La situación es especialmente grave, porque ese sistema de normas, concebido para definir objetivos comunes y regular el avance hacia ellos, constituye la mejor esperanza del mundo ante tareas enormes. Algunas de ellas son clásicas, como las relacionadas con la paz, los derechos humanos y la asistencia al desarrollo. Otras se relacionan con riesgos crecientes como los ambientales –que Trump niega– o los creados por el crimen organizado internacional. Todas requieren garantías básicas para el debate y la negociación multilateral.
El sistema de la ONU tiene desde siempre importantes carencias en este sentido, porque no surgió ni podía surgir de un acuerdo democrático entre pares, sino de relaciones de fuerzas muy desiguales, que permitieron a cinco potencias adjudicarse la membresía permanente en el Consejo de Seguridad y la capacidad de vetar cualquier resolución “sustantiva”. La cuestión candente de la matanza en Gaza, cometida por el gobierno israelí de Benjamin Netanyahu, es hoy el gran síntoma mundial de ese desequilibrio.
En 1972, Estados Unidos utilizó su poder de veto para impedir una resolución de condena a Israel, y desde entonces ha hecho lo mismo decenas de veces. En la actualidad, esa potestad estadounidense es la causa principal de que la ONU no pueda intervenir para frenar las atrocidades en Gaza ni reconocer un Estado palestino.
Con miras a una reforma de la ONU, el gran obstáculo es que cualquiera de los miembros permanentes del Consejo de Seguridad puede vetar un acuerdo que le quite la capacidad de vetar.
Caminos a construir
En la Asamblea General se han oído discursos potentes contra las políticas de Trump. Es valioso que se hayan pronunciado, y muchísimas personas reenvían en redes sociales las intervenciones del presidente brasileño Luiz Inácio Lula da Silva o de su par colombiano Gustavo Petro, entre otras, para expresar su apoyo a que se diga lo que hay que decir. Lamentablemente, hace falta mucho más que eso para que cesen las prácticas imperialistas del gobierno estadounidense o el terrorismo de Estado del israelí.
Está por verse si el sistema institucional y la ciudadanía de Estados Unidos toleran la continuidad de los atropellos de Trump, que también son crecientes en la política interna.

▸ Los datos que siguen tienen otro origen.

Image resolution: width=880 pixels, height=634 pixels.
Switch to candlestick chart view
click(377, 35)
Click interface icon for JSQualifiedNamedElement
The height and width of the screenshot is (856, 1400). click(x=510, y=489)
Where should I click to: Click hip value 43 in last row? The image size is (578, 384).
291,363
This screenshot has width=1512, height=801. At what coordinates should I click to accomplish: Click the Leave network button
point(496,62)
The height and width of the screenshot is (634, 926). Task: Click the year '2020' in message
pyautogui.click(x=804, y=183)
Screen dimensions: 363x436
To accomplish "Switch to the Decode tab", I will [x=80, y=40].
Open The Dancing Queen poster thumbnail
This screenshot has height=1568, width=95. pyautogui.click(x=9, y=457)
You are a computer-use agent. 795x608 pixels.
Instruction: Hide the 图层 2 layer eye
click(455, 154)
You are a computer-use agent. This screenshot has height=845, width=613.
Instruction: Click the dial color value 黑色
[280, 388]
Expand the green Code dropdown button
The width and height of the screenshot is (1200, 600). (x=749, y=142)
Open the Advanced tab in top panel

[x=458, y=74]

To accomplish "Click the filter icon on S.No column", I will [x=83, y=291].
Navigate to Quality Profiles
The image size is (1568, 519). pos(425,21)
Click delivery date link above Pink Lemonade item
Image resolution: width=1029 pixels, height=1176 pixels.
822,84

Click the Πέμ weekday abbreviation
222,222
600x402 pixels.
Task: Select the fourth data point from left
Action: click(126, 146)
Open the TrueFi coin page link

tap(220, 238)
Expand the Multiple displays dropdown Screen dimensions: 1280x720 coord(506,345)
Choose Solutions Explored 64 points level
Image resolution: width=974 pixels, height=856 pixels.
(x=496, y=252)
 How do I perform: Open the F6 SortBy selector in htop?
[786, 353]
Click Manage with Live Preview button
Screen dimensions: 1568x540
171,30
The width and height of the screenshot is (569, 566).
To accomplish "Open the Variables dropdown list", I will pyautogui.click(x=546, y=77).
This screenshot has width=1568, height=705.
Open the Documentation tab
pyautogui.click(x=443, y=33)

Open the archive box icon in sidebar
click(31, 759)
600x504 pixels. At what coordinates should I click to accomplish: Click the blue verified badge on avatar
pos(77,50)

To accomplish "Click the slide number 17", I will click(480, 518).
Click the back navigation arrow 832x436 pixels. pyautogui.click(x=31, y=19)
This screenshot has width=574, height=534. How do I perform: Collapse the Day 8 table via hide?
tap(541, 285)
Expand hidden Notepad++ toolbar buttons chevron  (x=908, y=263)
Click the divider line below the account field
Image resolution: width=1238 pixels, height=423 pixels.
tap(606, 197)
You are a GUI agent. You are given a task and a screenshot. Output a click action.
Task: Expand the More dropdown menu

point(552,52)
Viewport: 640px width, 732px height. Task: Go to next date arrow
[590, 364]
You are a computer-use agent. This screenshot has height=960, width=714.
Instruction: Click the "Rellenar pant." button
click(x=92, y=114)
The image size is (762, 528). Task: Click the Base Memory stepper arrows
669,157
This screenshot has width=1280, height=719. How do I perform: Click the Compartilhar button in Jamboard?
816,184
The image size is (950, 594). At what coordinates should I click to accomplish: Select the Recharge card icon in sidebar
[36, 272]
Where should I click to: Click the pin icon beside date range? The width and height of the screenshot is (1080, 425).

En todo caso, el resto del mundo haría bien en no esperar sentado.
La capacidad militar es, sin duda, un respaldo muy relevante a las decisiones del presidente estadounidense, pero, pese a su descomunal magnitud, no puede mantener sometido a todo el planeta; por lo general, pesa más el poderío económico. Los países aislados tienen muchísimo que perder contra Trump, pero es posible construir acuerdos que acoten y amortigüen sus represalias.
No entusiasma, por supuesto, la alternativa de caer de la sartén al fuego con el amparo de China, cuyo sistema de gobierno poco tiene que ver con nuestra concepción de la democracia. Además, el gigante asiático tiene su propia estrategia para el predominio, lenta y precavida (este es el tercer año consecutivo en que el presidente Xi Jinping no asiste a la Asamblea General de la ONU), que no va a modificar por nuestras urgencias.
Trump puede impedir en la ONU que se condene a Israel y se incorpore a un Estado palestino. No puede impedir que ese Estado sea reconocido y apoyado, ni que el gobierno de Netanyahu afronte consecuencias internacionales de sus crímenes, si se suma la cantidad suficiente de voluntades. Como dicen que dijo Bertolt Brecht, “estos tiempos son duros, pero tienen que cambiar”.